The book has ten chapters. Following this Introduction, Chapter 2 makes a case for a cultural interpretation of post-socialist spatiality, specifically for linking post-socialist privatism and post-socialist urbanism. I define two concepts which play a key role in my analysis, the concepts of the public and the private, in their social and spatial connotations. I discuss how views of the public and the private differ in capitalist, socialist and post-socialist settings. I outline the relationship between the public realm and public space, and the private realm and private space, and introduce my main thesis that new urban spaces in post-socialist cities like Sofia both reflect and reinforce privatism as a cultural condition. In this chapter, I also discuss data on current cultural values9 in Bulgaria obtained from national and international studies. In Chapter 3, I review the basic differences between capitalist and socialist urbanism, and discuss the rich literature on the impact of the post-socialist transition on urban form. As I have already noted, much of this literature has focused on economic and political transformations as leading forces of urban change. Whereas I do not disagree with this approach, I add a complementary interpretation that stresses the importance of culture as an explanatory factor. I also outline the key spatial manifestations of privatism in the post-socialist city: these are the spatial secessions mentioned earlier. In Chapter 4, I present a thesis complementary to the one in the previous chapter. I engage with theories of modern and post-modern urbanization in a global context and argue that rather than being interpreted as unique phenomena, the socialist and post-socialist cities may be analyzed as variants of modern and post-modern urbanism. Post-modernism makes sense here because in many ways the demise of socialism can be interpreted as the demise of Western modernity, and the post-socialist city exhibits a number of spatial features that can be deemed archetypically post-modern. The decline of monolithic public spaces and their substitution with a mosaic of fragmented private spaces may be the most prominent of these features. Thus, I argue that if one is to investigate post-modern urbanism, few places are as good as post-socialist Eastern Europe.
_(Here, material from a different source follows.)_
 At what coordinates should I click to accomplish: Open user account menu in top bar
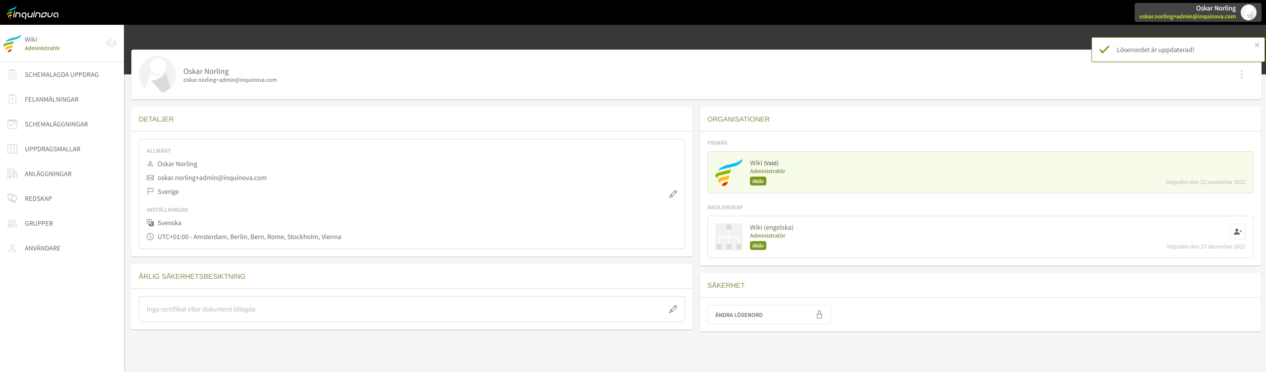(1197, 12)
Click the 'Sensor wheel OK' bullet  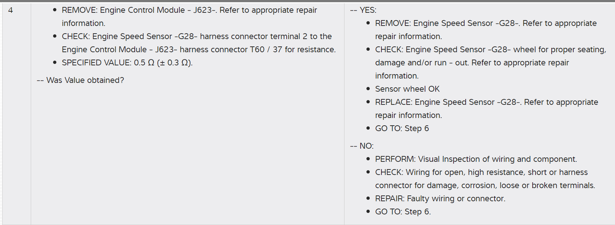pyautogui.click(x=407, y=89)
In the remaining chapters, I focus on the case study. In Chapter 5, I present a brief history of Sofia, with an emphasis on the central elements of its urbanity during socialism, and discuss the new, post-socialist spatial phenomena mostly as outcomes of economic and institutional change. I show how Sofia fit into the classic model of the socialist city as conceptualized by French and Hamilton (1979) and others. I further show how the elements of socialist urban spatial structure gradually disintegrated after 1989 as a consequence of the processes of privatization and restitution of state resources: urban land, real estate and means of production. For example, I show how the city lost its once compact form and clear edge as the green fields and farmland that surrounded it during socialism were privatized. I discuss the intense process of commercialization in downtown Sofia, where residential and civic uses sharply declined. I review the shifting scale of residential buildings following state withdrawal from housing production. I also address the massive losses in parkland and other green spaces, which I already mentioned and which followed from the privatization of land and the weakening of planning regulation.
In Chapters 6, 7, 8 and 9, I present the bulk of evidence showing how people's views of their lives and their city, during and after socialism, are shaping the new spaces of Sofia (i.e., I make the case for privatism's influence on urban form). In the first three of these chapters, I take an in-depth look at the city's southern periphery, which has become the preferred residential location of the nouveau riche. The area includes some modest old villages which were developed further during socialism mostly with small summer cottages in the style of the Russian dacha. The influx of new residents leaving central Sofia after 1989 has transformed the social profile of the area, making it a place of stark contrasts, a place where post-socialist wealth and post-socialist poverty reside side by side, yet hardly intersect (for example, new residences are typically designed so that their owners do not have to set foot on a public street). My focus on these suburbs is premised on two observations. First, I believe they represent the landmark contribution of post-socialism to the city, much as the standardized housing districts from the 1960s and 1970s embody the essential socialist legacy of city-building; and second, their physical features – private streets framed by large single-family homes surrounded by two-meter-tall iron, stone or brick walls – make them the perfect spatial manifestation of post-socialist privatism.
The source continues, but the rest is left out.